Underwhelming performance Khadas Vim2 Max in video rendering kdenlive

Thank you balbes150. Thats great info. That is then why the Tinkerboard does so well in Kdenlive, also 32-bit system. I tought that was the reason, but I was not sure of it. I also didnt know the XU4 was 32-bit, it is. I didn`t think of that.
Thank you. Have a nice day.

Sorry, but that’s simply not true.

The Exynos 5422 on these ODROIDs has 4 fast ARM cores and 4 slow ones. The fast ones are Cortex-A15 clocked at 2 GHz. The slow ones are Cortex-A7 clocked at 1.4 GHz. The Tinkerboard has 4 fast cores (A17 at 2 GHz).

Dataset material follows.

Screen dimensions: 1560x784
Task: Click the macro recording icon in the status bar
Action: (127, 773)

The S905 has 4 slow cores and S912 has 8 slow cores (A53 is in a line with A7 – the fast families are A15, A17, A72, A73 and so on. A53 is slow but energy efficient).

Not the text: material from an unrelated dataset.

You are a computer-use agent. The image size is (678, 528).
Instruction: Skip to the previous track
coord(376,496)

People love to only look at clockspeeds but that’s useless. An A15 or A17 running at 2 GHz is a lot faster than an A53 running at the same clockspeed (no matter of 64-bit vs. 32-bit). There’s a reason those boards with fast ARM cores consume a lot more energy than those with slow cores like A53.

Then Blender is a lot about memory performance: My new video about the Rock64 with Armbian - Rockchip - Armbian Community Forums

Then something strange happened at the end of the Kdenlive test so the usual reaction to something like this should be throwing away the results and re-testing in active benchmarking mode. No one is doing this since all SBC users are happy to only generate meaningless numbers in ‘passive benchmarking’ mode.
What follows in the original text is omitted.